Word and element locating records:
*****

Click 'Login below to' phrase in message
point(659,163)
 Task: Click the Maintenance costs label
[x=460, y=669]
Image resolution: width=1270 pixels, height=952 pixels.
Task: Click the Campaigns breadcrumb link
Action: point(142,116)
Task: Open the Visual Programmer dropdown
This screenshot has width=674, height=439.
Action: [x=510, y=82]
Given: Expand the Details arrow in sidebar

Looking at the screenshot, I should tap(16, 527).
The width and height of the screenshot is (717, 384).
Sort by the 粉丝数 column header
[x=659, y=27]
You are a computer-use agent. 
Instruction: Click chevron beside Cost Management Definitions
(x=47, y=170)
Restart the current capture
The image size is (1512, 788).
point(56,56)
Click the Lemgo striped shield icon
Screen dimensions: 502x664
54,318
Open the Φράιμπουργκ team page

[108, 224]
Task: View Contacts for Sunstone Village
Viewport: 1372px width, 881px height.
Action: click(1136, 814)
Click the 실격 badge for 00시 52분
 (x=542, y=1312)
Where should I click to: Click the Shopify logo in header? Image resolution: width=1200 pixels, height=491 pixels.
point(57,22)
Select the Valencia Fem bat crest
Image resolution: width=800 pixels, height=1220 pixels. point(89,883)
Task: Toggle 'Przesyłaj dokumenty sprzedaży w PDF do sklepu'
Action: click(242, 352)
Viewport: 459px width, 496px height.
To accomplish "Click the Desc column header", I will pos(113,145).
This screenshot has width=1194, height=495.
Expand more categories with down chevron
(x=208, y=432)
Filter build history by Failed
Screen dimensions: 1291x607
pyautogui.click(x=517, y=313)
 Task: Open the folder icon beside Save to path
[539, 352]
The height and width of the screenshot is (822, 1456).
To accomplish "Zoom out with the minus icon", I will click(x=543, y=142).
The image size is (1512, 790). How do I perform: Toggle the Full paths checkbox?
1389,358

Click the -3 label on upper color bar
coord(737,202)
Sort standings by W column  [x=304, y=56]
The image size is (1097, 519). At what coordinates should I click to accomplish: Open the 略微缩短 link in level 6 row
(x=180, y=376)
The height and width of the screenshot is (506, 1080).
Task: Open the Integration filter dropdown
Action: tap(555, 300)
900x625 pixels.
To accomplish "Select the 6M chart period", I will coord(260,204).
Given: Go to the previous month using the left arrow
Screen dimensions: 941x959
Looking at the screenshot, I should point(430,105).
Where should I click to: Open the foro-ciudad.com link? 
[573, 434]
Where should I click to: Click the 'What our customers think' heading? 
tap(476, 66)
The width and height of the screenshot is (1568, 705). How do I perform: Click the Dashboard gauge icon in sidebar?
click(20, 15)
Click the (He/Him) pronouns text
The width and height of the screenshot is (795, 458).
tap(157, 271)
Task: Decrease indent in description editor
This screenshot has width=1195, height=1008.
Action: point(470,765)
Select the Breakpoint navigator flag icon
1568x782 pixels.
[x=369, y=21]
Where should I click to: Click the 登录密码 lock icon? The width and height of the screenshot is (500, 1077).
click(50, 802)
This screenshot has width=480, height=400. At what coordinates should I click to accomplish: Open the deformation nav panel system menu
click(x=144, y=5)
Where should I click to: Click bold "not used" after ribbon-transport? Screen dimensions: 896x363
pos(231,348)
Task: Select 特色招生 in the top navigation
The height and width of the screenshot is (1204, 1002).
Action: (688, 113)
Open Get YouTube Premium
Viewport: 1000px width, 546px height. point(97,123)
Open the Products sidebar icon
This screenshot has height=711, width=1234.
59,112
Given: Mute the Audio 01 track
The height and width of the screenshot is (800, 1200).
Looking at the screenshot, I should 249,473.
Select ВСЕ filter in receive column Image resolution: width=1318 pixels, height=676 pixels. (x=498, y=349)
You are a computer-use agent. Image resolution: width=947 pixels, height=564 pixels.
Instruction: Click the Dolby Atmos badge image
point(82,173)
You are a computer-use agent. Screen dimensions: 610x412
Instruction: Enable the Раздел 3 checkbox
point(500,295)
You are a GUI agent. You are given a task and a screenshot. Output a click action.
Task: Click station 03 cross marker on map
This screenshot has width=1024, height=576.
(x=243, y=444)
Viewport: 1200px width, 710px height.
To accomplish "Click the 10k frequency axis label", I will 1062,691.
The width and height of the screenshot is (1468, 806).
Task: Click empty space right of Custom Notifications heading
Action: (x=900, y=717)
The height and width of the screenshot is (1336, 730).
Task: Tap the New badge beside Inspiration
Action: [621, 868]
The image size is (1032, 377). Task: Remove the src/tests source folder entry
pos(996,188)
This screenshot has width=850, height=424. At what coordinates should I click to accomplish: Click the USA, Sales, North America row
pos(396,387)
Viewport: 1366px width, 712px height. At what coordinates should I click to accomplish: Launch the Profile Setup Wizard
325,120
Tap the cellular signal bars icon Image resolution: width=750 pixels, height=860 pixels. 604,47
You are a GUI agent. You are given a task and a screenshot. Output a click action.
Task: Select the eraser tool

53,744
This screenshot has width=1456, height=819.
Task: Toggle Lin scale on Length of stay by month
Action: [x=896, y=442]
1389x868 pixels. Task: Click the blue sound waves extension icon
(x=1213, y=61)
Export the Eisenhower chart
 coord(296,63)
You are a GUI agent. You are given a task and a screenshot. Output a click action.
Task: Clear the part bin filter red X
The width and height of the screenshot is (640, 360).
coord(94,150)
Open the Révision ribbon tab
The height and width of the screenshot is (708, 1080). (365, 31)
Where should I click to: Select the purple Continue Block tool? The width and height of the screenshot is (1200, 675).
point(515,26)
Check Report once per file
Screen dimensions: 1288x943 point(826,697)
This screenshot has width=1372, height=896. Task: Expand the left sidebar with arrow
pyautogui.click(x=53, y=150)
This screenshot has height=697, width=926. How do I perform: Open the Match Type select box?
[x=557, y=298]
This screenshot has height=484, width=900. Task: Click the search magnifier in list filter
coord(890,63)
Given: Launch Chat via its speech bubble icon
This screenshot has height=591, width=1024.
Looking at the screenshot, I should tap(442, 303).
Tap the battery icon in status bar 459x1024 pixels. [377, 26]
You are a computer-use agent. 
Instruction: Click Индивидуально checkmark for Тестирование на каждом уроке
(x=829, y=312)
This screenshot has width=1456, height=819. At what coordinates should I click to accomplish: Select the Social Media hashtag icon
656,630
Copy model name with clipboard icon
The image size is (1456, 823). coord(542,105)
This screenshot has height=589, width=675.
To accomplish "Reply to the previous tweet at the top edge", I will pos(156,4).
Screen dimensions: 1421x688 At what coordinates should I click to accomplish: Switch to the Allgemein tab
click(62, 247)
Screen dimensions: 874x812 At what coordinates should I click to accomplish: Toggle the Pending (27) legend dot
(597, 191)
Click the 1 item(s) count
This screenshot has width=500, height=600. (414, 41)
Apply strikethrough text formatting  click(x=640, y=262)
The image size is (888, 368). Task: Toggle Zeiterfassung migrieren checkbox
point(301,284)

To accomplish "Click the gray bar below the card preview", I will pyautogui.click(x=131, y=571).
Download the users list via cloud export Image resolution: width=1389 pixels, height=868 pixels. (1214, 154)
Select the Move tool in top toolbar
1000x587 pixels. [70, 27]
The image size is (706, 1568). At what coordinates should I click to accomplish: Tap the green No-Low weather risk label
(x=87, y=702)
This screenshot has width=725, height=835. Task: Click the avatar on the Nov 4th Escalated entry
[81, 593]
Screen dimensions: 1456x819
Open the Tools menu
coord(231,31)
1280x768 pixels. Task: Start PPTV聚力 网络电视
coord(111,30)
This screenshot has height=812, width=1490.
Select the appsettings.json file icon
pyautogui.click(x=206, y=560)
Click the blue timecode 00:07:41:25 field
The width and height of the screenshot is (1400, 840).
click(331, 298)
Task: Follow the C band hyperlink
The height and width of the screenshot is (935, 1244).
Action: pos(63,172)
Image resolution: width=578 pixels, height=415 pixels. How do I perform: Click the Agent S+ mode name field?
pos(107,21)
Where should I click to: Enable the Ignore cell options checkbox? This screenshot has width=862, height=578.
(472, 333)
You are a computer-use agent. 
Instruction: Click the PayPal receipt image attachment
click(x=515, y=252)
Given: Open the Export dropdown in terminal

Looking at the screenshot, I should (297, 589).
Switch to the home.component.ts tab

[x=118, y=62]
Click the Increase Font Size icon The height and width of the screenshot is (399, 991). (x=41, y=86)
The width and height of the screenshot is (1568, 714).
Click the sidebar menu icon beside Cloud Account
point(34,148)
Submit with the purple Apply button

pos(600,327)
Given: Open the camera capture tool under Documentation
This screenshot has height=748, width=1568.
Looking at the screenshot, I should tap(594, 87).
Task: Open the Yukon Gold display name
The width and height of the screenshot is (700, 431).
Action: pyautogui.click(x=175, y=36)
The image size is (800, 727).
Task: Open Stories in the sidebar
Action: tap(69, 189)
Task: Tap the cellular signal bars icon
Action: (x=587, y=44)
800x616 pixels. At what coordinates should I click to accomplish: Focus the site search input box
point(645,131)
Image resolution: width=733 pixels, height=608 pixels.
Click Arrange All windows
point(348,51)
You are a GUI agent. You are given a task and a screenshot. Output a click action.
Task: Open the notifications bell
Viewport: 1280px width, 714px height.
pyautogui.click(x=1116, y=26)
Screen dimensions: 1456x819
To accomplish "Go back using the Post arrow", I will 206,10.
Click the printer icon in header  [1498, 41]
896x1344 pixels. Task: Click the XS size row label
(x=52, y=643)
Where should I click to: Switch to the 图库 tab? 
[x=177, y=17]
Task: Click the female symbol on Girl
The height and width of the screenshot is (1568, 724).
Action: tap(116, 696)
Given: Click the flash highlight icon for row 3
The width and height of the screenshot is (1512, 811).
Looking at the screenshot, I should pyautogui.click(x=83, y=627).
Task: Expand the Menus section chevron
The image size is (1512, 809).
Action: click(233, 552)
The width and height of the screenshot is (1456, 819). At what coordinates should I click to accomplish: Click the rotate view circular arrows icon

*****

TASK DIRECTIONS
Copy these lines verbatim, starting at the line that contains "896x1344 pixels. Task: Click" and ending with the last line of the records.

THE SOLUTION
896x1344 pixels. Task: Click the XS size row label
(x=52, y=643)
Where should I click to: Switch to the 图库 tab? 
[x=177, y=17]
Task: Click the female symbol on Girl
The height and width of the screenshot is (1568, 724).
Action: tap(116, 696)
Given: Click the flash highlight icon for row 3
The width and height of the screenshot is (1512, 811).
Looking at the screenshot, I should pyautogui.click(x=83, y=627).
Task: Expand the Menus section chevron
The image size is (1512, 809).
Action: click(233, 552)
The width and height of the screenshot is (1456, 819). At what coordinates should I click to accomplish: Click the rotate view circular arrows icon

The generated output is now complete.